> [Records to process]
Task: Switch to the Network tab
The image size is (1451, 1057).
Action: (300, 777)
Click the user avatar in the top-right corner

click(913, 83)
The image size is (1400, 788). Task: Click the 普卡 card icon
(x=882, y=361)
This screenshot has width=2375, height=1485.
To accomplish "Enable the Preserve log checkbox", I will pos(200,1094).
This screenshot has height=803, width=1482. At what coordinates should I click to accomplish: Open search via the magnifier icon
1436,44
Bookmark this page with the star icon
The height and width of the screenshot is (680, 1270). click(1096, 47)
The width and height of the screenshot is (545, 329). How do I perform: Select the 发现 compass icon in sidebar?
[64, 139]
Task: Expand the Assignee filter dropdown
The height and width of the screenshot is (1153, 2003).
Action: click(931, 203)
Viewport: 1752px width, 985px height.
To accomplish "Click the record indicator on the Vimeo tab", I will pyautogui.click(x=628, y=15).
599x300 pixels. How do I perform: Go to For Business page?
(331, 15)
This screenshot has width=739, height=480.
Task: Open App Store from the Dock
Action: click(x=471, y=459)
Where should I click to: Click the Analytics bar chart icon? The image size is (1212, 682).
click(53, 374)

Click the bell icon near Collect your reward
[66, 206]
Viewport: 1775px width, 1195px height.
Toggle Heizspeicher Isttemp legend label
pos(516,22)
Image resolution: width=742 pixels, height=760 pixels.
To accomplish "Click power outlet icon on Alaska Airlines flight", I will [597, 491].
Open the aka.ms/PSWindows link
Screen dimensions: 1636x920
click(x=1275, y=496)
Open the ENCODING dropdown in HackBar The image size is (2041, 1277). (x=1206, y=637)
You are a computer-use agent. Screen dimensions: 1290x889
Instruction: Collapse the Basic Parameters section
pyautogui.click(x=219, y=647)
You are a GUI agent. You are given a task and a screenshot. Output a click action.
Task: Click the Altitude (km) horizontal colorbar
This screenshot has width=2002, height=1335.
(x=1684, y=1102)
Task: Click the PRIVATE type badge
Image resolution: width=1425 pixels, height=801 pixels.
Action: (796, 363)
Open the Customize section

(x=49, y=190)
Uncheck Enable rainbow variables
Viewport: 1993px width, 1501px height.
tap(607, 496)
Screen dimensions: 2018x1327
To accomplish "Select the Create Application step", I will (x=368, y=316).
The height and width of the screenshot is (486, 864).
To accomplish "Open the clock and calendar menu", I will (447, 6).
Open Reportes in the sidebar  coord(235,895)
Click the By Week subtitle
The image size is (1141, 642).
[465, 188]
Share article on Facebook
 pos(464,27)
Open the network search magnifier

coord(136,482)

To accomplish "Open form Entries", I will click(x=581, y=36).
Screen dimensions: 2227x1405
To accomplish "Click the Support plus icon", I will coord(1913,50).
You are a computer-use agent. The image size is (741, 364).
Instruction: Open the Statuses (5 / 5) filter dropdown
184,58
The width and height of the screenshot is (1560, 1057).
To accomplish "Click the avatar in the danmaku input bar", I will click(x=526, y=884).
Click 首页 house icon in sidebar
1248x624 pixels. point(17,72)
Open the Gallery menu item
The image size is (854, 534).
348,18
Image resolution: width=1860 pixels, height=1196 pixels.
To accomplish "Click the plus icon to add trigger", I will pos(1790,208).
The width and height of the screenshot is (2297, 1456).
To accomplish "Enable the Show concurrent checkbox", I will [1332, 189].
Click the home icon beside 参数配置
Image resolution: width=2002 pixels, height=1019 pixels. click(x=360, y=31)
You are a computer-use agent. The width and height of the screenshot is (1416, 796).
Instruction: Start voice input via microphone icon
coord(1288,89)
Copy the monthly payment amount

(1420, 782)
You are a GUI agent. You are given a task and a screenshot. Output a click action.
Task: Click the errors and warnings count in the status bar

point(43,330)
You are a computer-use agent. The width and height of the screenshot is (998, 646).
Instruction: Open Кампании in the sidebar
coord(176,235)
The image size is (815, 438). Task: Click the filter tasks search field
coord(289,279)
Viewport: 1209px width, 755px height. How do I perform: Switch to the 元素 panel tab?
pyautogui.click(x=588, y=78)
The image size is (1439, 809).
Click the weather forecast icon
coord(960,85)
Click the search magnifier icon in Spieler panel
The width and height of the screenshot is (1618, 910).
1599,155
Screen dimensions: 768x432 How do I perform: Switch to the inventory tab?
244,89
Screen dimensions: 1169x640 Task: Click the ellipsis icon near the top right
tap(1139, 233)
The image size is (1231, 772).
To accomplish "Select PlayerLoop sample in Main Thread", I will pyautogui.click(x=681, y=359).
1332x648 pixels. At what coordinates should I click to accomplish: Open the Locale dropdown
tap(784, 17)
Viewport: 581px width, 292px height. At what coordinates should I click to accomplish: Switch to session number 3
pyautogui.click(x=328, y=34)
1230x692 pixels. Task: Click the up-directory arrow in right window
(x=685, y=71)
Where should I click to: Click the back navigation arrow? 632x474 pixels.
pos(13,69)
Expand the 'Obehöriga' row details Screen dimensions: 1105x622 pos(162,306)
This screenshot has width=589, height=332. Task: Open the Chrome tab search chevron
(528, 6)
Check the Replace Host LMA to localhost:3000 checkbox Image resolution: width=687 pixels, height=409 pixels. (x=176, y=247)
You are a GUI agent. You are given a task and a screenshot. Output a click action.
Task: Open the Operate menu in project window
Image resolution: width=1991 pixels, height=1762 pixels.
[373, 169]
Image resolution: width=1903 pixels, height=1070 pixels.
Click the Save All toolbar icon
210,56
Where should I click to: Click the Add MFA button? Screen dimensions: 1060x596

> [What you will do] Copy every line above without changes.

> [Answer for this exercise]
Task: Switch to the Network tab
The image size is (1451, 1057).
Action: (300, 777)
Click the user avatar in the top-right corner

click(913, 83)
The image size is (1400, 788). Task: Click the 普卡 card icon
(x=882, y=361)
This screenshot has width=2375, height=1485.
To accomplish "Enable the Preserve log checkbox", I will pos(200,1094).
This screenshot has height=803, width=1482. At what coordinates should I click to accomplish: Open search via the magnifier icon
1436,44
Bookmark this page with the star icon
The height and width of the screenshot is (680, 1270). click(1096, 47)
The width and height of the screenshot is (545, 329). How do I perform: Select the 发现 compass icon in sidebar?
[64, 139]
Task: Expand the Assignee filter dropdown
The height and width of the screenshot is (1153, 2003).
Action: click(931, 203)
Viewport: 1752px width, 985px height.
To accomplish "Click the record indicator on the Vimeo tab", I will pyautogui.click(x=628, y=15).
599x300 pixels. How do I perform: Go to For Business page?
(331, 15)
This screenshot has width=739, height=480.
Task: Open App Store from the Dock
Action: click(x=471, y=459)
Where should I click to: Click the Analytics bar chart icon? The image size is (1212, 682).
click(53, 374)

Click the bell icon near Collect your reward
[66, 206]
Viewport: 1775px width, 1195px height.
Toggle Heizspeicher Isttemp legend label
pos(516,22)
Image resolution: width=742 pixels, height=760 pixels.
To accomplish "Click power outlet icon on Alaska Airlines flight", I will [597, 491].
Open the aka.ms/PSWindows link
Screen dimensions: 1636x920
click(x=1275, y=496)
Open the ENCODING dropdown in HackBar The image size is (2041, 1277). (x=1206, y=637)
You are a computer-use agent. Screen dimensions: 1290x889
Instruction: Collapse the Basic Parameters section
pyautogui.click(x=219, y=647)
You are a GUI agent. You are given a task and a screenshot. Output a click action.
Task: Click the Altitude (km) horizontal colorbar
This screenshot has width=2002, height=1335.
(x=1684, y=1102)
Task: Click the PRIVATE type badge
Image resolution: width=1425 pixels, height=801 pixels.
Action: (796, 363)
Open the Customize section

(x=49, y=190)
Uncheck Enable rainbow variables
Viewport: 1993px width, 1501px height.
tap(607, 496)
Screen dimensions: 2018x1327
To accomplish "Select the Create Application step", I will (x=368, y=316).
The height and width of the screenshot is (486, 864).
To accomplish "Open the clock and calendar menu", I will (447, 6).
Open Reportes in the sidebar  coord(235,895)
Click the By Week subtitle
The image size is (1141, 642).
[465, 188]
Share article on Facebook
 pos(464,27)
Open the network search magnifier

coord(136,482)

To accomplish "Open form Entries", I will click(x=581, y=36).
Screen dimensions: 2227x1405
To accomplish "Click the Support plus icon", I will coord(1913,50).
You are a computer-use agent. The image size is (741, 364).
Instruction: Open the Statuses (5 / 5) filter dropdown
184,58
The width and height of the screenshot is (1560, 1057).
To accomplish "Click the avatar in the danmaku input bar", I will click(x=526, y=884).
Click 首页 house icon in sidebar
1248x624 pixels. point(17,72)
Open the Gallery menu item
The image size is (854, 534).
348,18
Image resolution: width=1860 pixels, height=1196 pixels.
To accomplish "Click the plus icon to add trigger", I will pos(1790,208).
The width and height of the screenshot is (2297, 1456).
To accomplish "Enable the Show concurrent checkbox", I will [1332, 189].
Click the home icon beside 参数配置
Image resolution: width=2002 pixels, height=1019 pixels. click(x=360, y=31)
You are a computer-use agent. The width and height of the screenshot is (1416, 796).
Instruction: Start voice input via microphone icon
coord(1288,89)
Copy the monthly payment amount

(1420, 782)
You are a GUI agent. You are given a task and a screenshot. Output a click action.
Task: Click the errors and warnings count in the status bar

point(43,330)
You are a computer-use agent. The width and height of the screenshot is (998, 646).
Instruction: Open Кампании in the sidebar
coord(176,235)
The image size is (815, 438). Task: Click the filter tasks search field
coord(289,279)
Viewport: 1209px width, 755px height. How do I perform: Switch to the 元素 panel tab?
pyautogui.click(x=588, y=78)
The image size is (1439, 809).
Click the weather forecast icon
coord(960,85)
Click the search magnifier icon in Spieler panel
The width and height of the screenshot is (1618, 910).
1599,155
Screen dimensions: 768x432 How do I perform: Switch to the inventory tab?
244,89
Screen dimensions: 1169x640 Task: Click the ellipsis icon near the top right
tap(1139, 233)
The image size is (1231, 772).
To accomplish "Select PlayerLoop sample in Main Thread", I will pyautogui.click(x=681, y=359).
1332x648 pixels. At what coordinates should I click to accomplish: Open the Locale dropdown
tap(784, 17)
Viewport: 581px width, 292px height. At what coordinates should I click to accomplish: Switch to session number 3
pyautogui.click(x=328, y=34)
1230x692 pixels. Task: Click the up-directory arrow in right window
(x=685, y=71)
Where should I click to: Click the back navigation arrow? 632x474 pixels.
pos(13,69)
Expand the 'Obehöriga' row details Screen dimensions: 1105x622 pos(162,306)
This screenshot has width=589, height=332. Task: Open the Chrome tab search chevron
(528, 6)
Check the Replace Host LMA to localhost:3000 checkbox Image resolution: width=687 pixels, height=409 pixels. (x=176, y=247)
You are a GUI agent. You are given a task and a screenshot. Output a click action.
Task: Open the Operate menu in project window
Image resolution: width=1991 pixels, height=1762 pixels.
[373, 169]
Image resolution: width=1903 pixels, height=1070 pixels.
Click the Save All toolbar icon
210,56
Where should I click to: Click the Add MFA button? Screen dimensions: 1060x596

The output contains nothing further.